Весьма распространены и «рапорты-меморандумы» оперуполномоченных, которые, например, используются следователем вместо фоноскопической (голосовой) или лингвистической экспертиз. Опытный и рациональный следователь также может подловить человека на отказе дать показания немедленно после предъявления обвинения, проигнорировав его право на ознакомление с соответствующим постановлением, которое может быть напечатано и на нескольких листах, и на нескольких сотнях листов. «И в дальнейшем следователь заявляет «ну вы же отказались дать показания, а сейчас у меня времени на вас больше нет, дело идет в суд». Это становится процессуальной проблемой, не имеющей однозначного толкования», – пояснил Тонков.Эксперт напомнил, что важная часть сдержек и противовесов в уголовном судопроизводстве – это нейтральная позиция судьи. Но «разве может быть нейтральным судья, который пять лет проработал в Следственном комитете, а потом три года в прокуратуре?». Этот судья демонстрирует ненависть к подсудимым и пренебрежение к адвокатам, потому что так было в годы его работы в своих структурах, заметил Тонков. Между тем, 100% судей в Великобритании должны иметь опыт предшествующей адвокатской деятельности, однако достоверно известно, что в России «существует много райсудов, в которых 100% судей уголовной юрисдикции выходцы из силовых ведомств, они рассматривают своей функцией финализацию обвинительного судопроизводства». Разумеется, при такой активной обвинительной позиции судей роль многих прокуроров сводится к популярной фразе «следовательдействовалзаконноиобоснованно».
Тонков подчеркнул, что тенденции современного правопорядка в полной мере укладываются в три уклона.
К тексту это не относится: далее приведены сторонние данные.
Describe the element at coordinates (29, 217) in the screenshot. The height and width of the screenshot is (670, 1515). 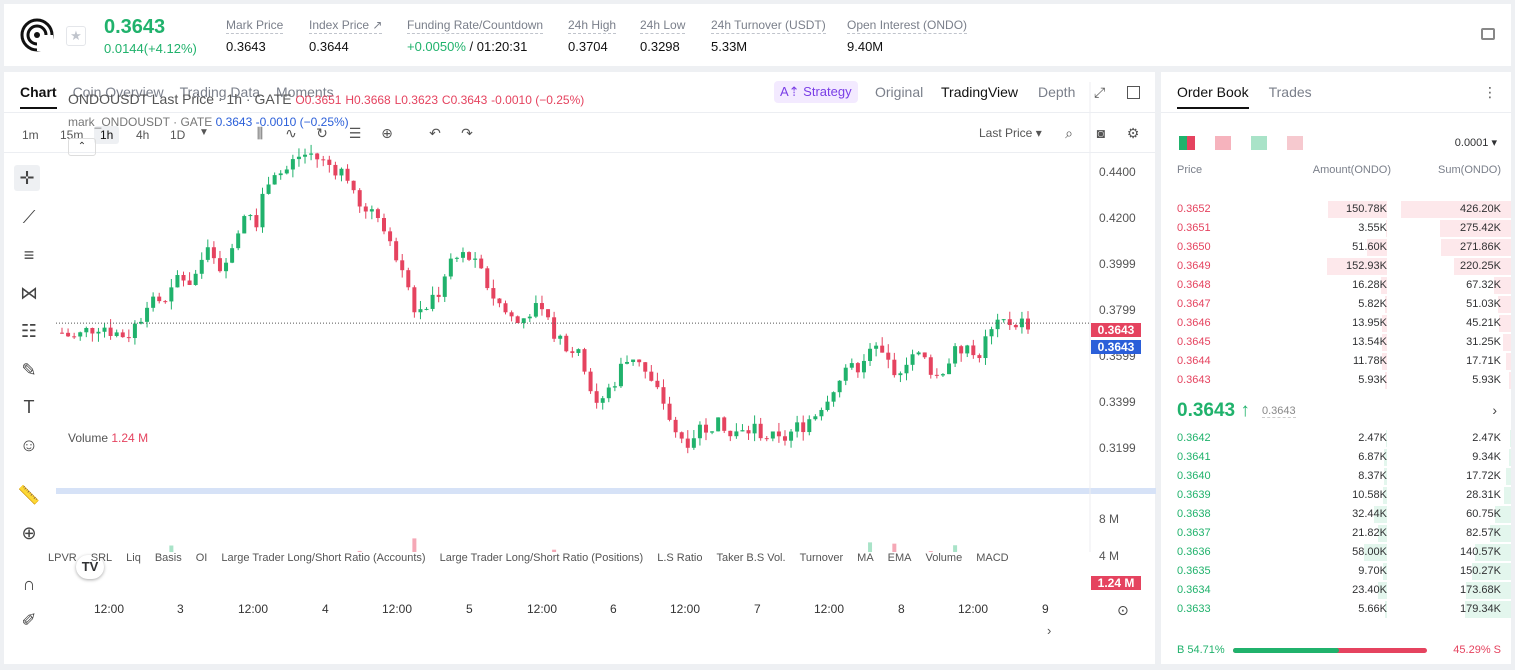
I see `trendline-icon: ⟋` at that location.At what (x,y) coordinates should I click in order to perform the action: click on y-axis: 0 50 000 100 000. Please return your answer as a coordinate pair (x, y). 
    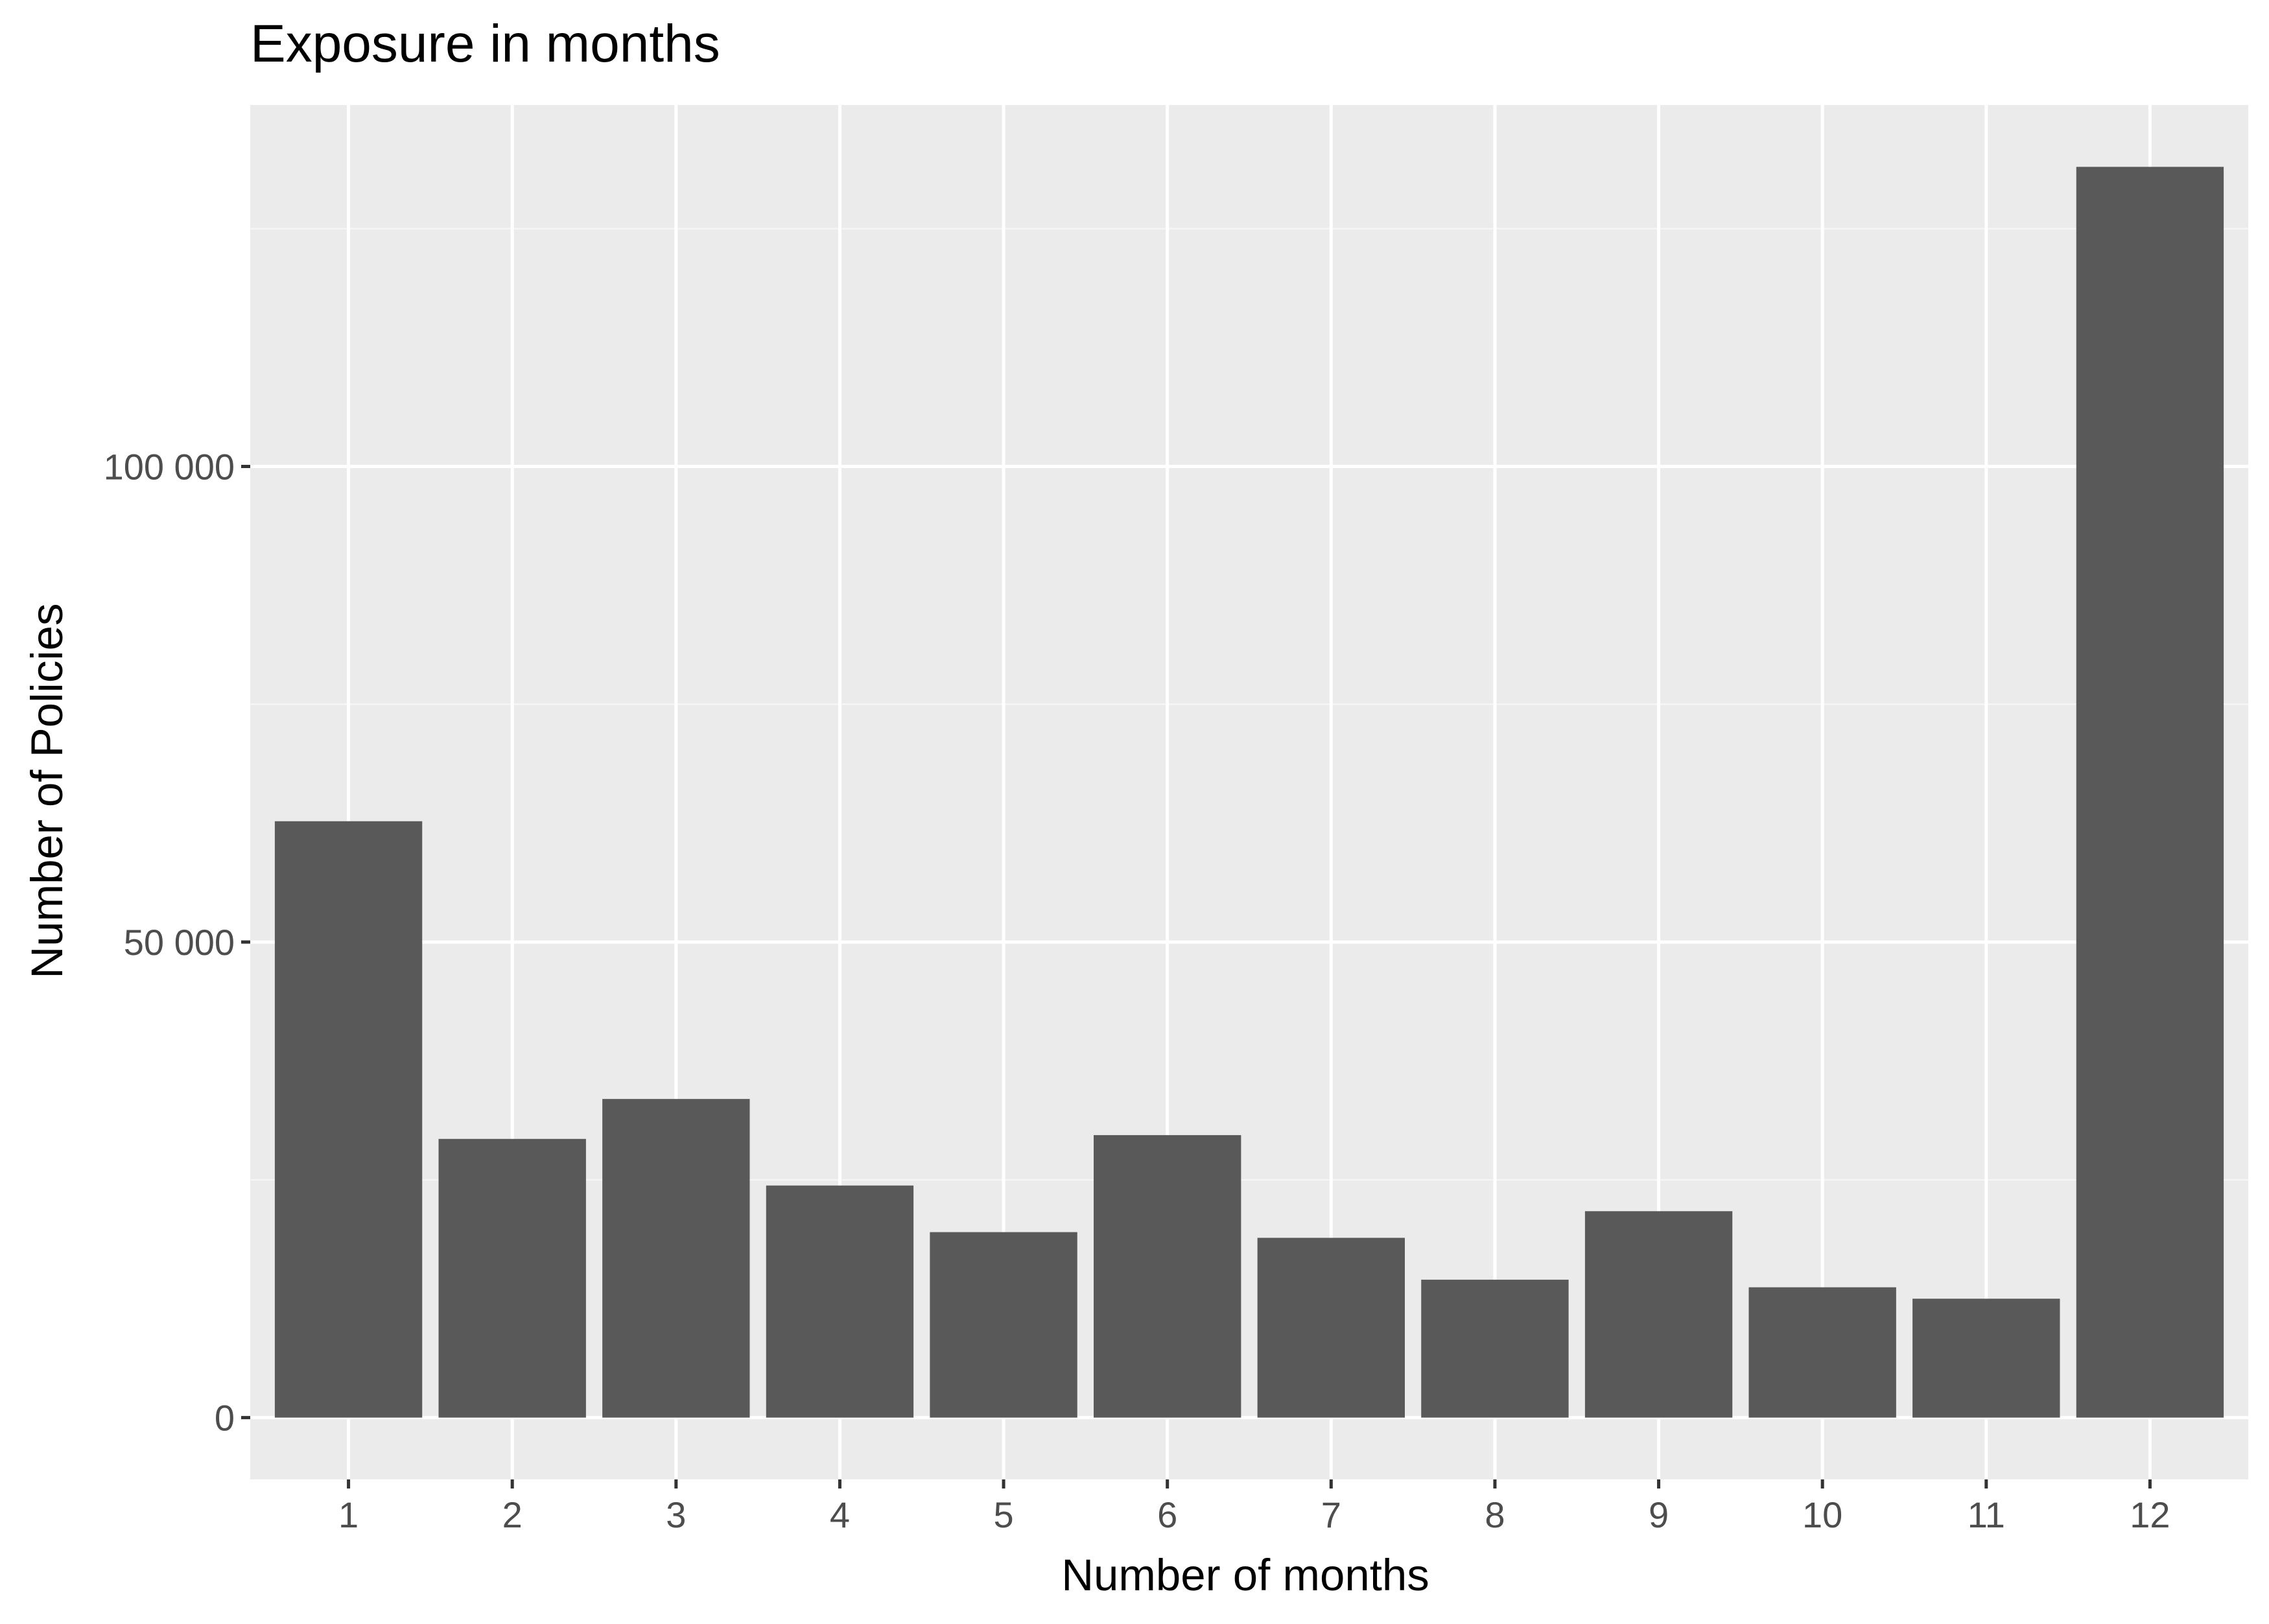
    Looking at the image, I should click on (177, 943).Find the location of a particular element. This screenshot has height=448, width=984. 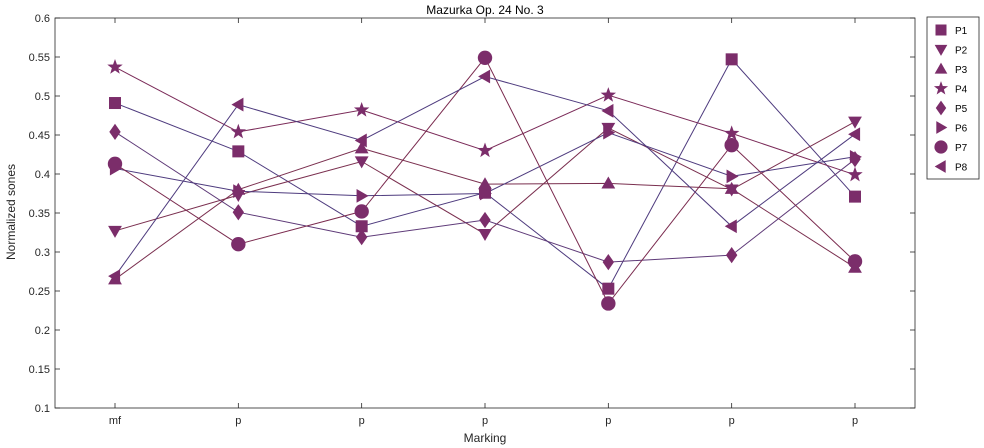

legend-label-p4: P4 is located at coordinates (962, 90).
Это accusatory bias, то есть уклон обвинительный, когда судья стремится превратить обвинительное заключение в обвинительный приговор. Это omission bias, то есть предпочтение бездействия, когда траекторию движения уголовного дела создают оперуполномоченный и следователь, а судья лишь помогает им в реализации обвинительных задач. И это status quo bias, то есть склонность не разрешать сомнительные моменты, что прямо препятствует, например, изменению меры пресечения даже после многолетнего содержания под стражей и при существенном изменении ситуации. «В большинстве юрисдикций ведутся серьезные исследования и подверженности судей профессиональной деформации, и опасности проявлений указанных уклонов, но в нашем правопорядке даже существование этих уклонов отрицается официальными лицами. Однако бездействие негативно отразится на уголовно-процессуальном здоровье всего российского общества, вот потому адвокаты проводят исследования изменений правоприменения, чтобы найти легальные и эффективные пути для лучшей защиты своих доверителей», – подытожил Тонков.